● **Data listing**:
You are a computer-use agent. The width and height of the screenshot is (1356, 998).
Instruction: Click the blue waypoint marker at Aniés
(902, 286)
--
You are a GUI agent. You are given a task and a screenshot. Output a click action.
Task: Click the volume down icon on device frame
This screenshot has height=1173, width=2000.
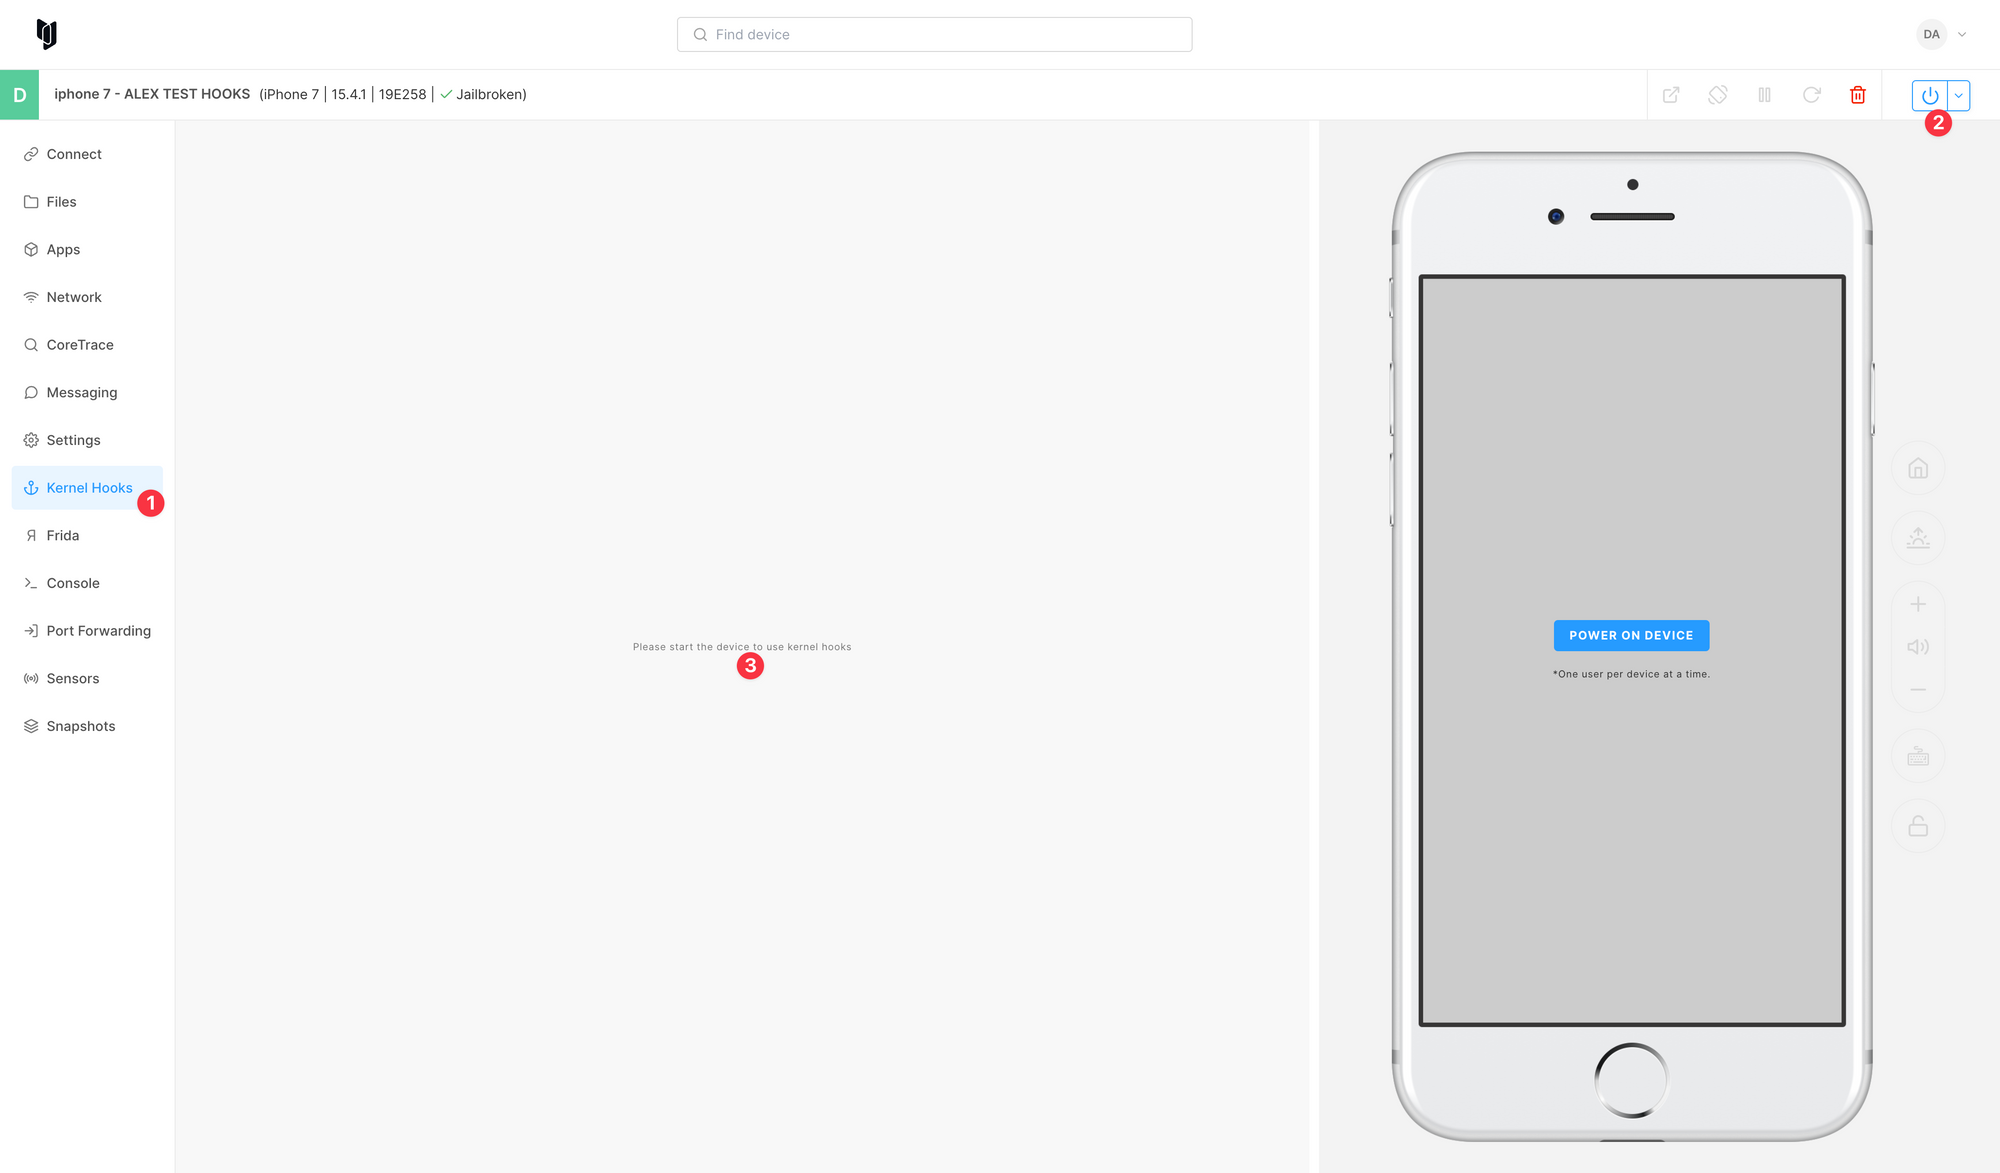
...
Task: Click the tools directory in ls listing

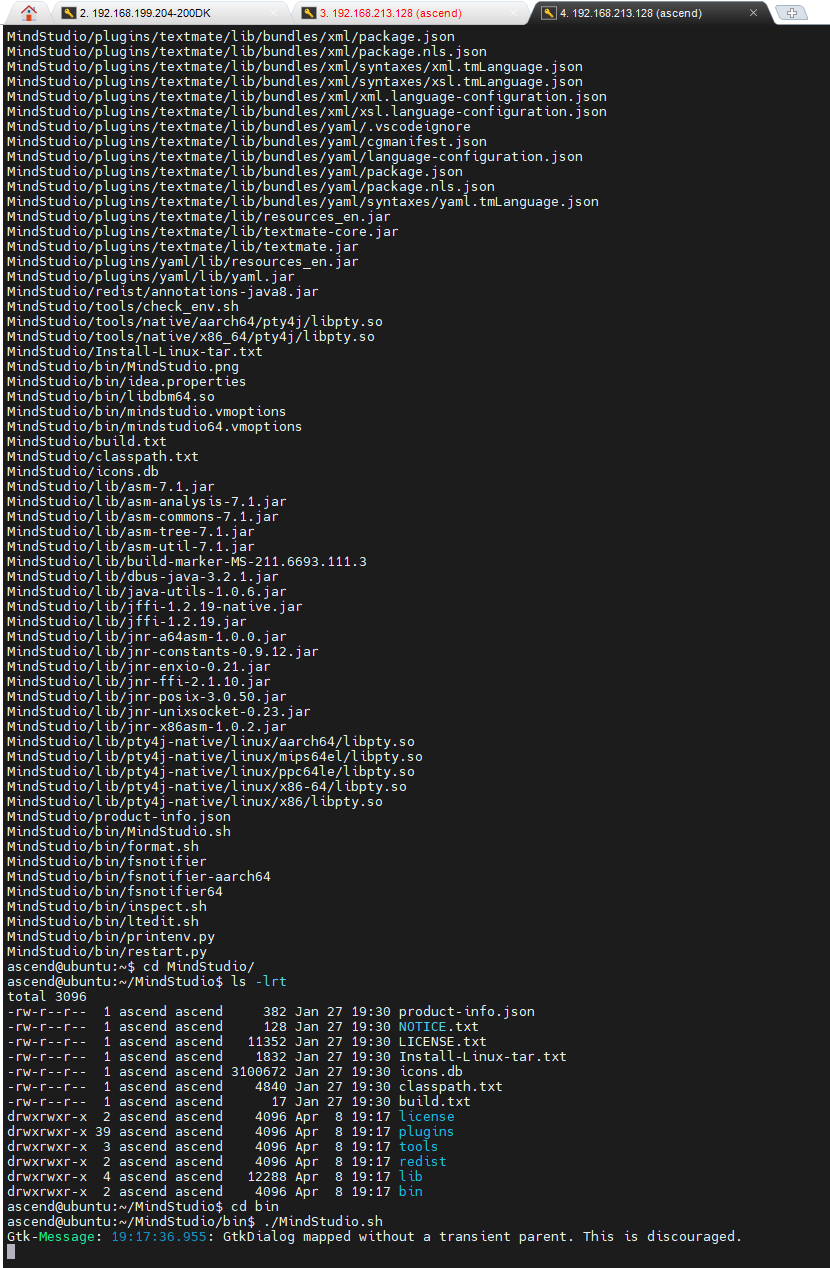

● **Exercise aim**: Out of the data above, transcribe exactly and only the lines starting with the line that has "Task: Click the volume" and going on through the line that has "This screenshot has height=1173, width=2000.", both included.

● **Your solution**:
Task: Click the volume down icon on device frame
This screenshot has height=1173, width=2000.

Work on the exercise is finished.